Dal cap.7 del libro di Giobbe:

"I giorni dell'uomo sulla terra sono un tormento, sono giorni di duro lavoro. Il bracciante stanco sospira il tramonto; l'operaio aspetta la sua paga, i miei giorni invece trascorrono vuoti, passo le notti insonni per la sofferenza. Quando mi corico non vedo l'ora di alzarmi, le notti sono lunghe e io mi agito fino all'alba. Sono coperto di vermi e di croste, la mia pelle è tutta una piaga purulenta. I miei giorni scorrono veloci come la spola e svaniscono senza speranza. Ricordati, Signore: La mia vita passa come il vento, non tornerò più ad essere come quello di prima ...".

Quando le forze vengono meno in noi, allora prendiamo coscienza della nostra debolezza e della nostra fragilità.
Nessuno di noi può essere sicuro di sé stesso.
Spesso si vive come se le forze fisiche dovessero durare sempre e si pensa unicamente alla salute, al lavoro, alla famiglia e ad un avvenire assicurato.
Talvolta è necessario che le circostanze della vita o, meglio ancora, la mano di Dio ci costringano all'inattività nella sofferenza, perché impariamo a ridimensionare la nostra vita ed a "cercare l'Eterno, mentre lo si può trovare" (Isaia 55:6).

Certo, non è sempre così.
Ci sono dei credenti in Cristo la cui sofferenza è una misteriosa dispensazione di Dio.
Di fronte a quei fratelli guardiamoci da ogni giudizio. Il cristiano non è esente da prove ed afflizioni. Parlando di sé, l'apostolo Paolo diceva:

"... siamo tribolati in ogni maniera, ma non ridotti all'estremo; perplessi, ma non disperati; perseguitati, ma non abbandonati; atterrati, ma non uccisi" (2Corinzi 4:8).

Quel "ma" più volte ripetuto è il segno della fede nel Cristo vivente.

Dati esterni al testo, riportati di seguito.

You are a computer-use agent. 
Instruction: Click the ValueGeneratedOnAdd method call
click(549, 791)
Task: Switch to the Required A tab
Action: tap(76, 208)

Come tutti gli uomini anche noi ci curviamo sotto il peso delle sofferenze umane.
Ma, soggiunge l'apostolo Paolo: "... quantunque il nostro uomo esterno si disfaccia, pure il nostro uomo interno si rinnova di giorno in giorno ..." (2Corinzi 4:16).

Il tempo della infermità può anche diventare, grazie a Dio, un tempo di benedizioni spirituali. Nella fede in Gesù Cristo è possibile dire con l'apostolo: "Quando sono debole, allora sono forte" (2Corinzi 12:10).